As escusas de responsabilidade, ao longo de 2026, atingiram diferentes serviços e grupos profissionais do SESARAM, pelo que o PS afirma que esta situação não pode ser encarada como um conjunto de episódios isolados. “Quando diferentes profissionais, em diferentes serviços, chegam sucessivamente ao ponto de apresentar escusas de responsabilidade, temos obrigatoriamente de perceber que existe um problema estrutural. Não podemos esperar que sejam os trabalhadores a dar repetidamente o grito de alerta para só depois a tutela procurar soluções de emergência”, assevera Marta Freitas.

Os socialistas mostram-se igualmente preocupados com o facto de existirem equipamentos instalados nos Centros de Saúde de Machico e de São Vicente, sem os recursos humanos necessários para assegurar plenamente a sua utilização. "Também a situação do Porto Santo merece especial atenção, face à escassez de profissionais disponíveis para garantir uma resposta permanente, na área da radiologia, mas também cardiopneumologia e terapia ocupacional, e olhando à futura Unidade de Saúde", apontam.

“Hoje temos equipamentos instalados e situações em que a resposta fica condicionada por falta de profissionais.

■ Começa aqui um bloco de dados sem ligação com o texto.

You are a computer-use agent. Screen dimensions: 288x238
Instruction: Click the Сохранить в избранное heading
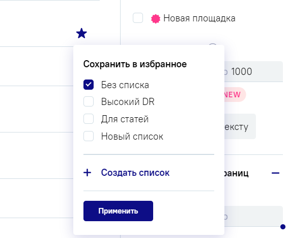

Isso demonstra que o problema nunca foi apenas comprar equipamentos, mas garantir os recursos humanos necessários para os colocar ao serviço da população. Se esse planeamento tivesse sido feito atempadamente, parte destes constrangimentos poderia ter sido evitada”, salienta Marta Freitas.

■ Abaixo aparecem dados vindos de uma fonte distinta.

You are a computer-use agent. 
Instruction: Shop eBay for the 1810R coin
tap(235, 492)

Na reunião foram igualmente identificadas necessidades de reforço dos TSDT em várias áreas e respostas do Serviço Regional de Saúde, para além das carências mais imediatas.

“Há necessidades que vão muito além das faltas de hoje. Há aposentações a aproximar-se e respostas que precisam de ser reforçadas ou descentralizadas, nomeadamente a saúde oral nos cuidados de saúde primários, com mais higienistas, o apoio domiciliário, a Fisioterapia, a Terapia Ocupacional e a Terapia da Fala mais próximas das populações, a resposta do Centro de Desenvolvimento da Criança e os programas de prevenção e rastreio. Tudo isto exige recursos humanos. Se o Governo continuar a contratar apenas quando cada problema rebenta, continuará atrás do prejuízo, em vez de antecipar as necessidades do Serviço Regional de Saúde”, afirma a deputada socialista.

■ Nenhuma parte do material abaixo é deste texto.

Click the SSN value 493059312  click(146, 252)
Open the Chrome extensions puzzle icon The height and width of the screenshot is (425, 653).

É tendo em conta estas situações que o PS defende um plano plurianual de recursos humanos para todos os profissionais de saúde, identificando as necessidades por carreira, profissão, serviço e local de colocação, as aposentações previstas, as áreas com maior carência, o número de profissionais a contratar e os respetivos prazos.

“O SESARAM não pode continuar a ser gerido através de respostas avulso às crises que vão surgindo. As necessidades estão identificadas, os profissionais e os sindicatos têm alertado e o Partido Socialista já tinha chamado a atenção para a insuficiência das contratações anunciadas. É preciso deixar de andar atrás do prejuízo e assumir um verdadeiro planeamento dos recursos humanos de todo o Serviço Regional de Saúde”, conclui Marta Freitas.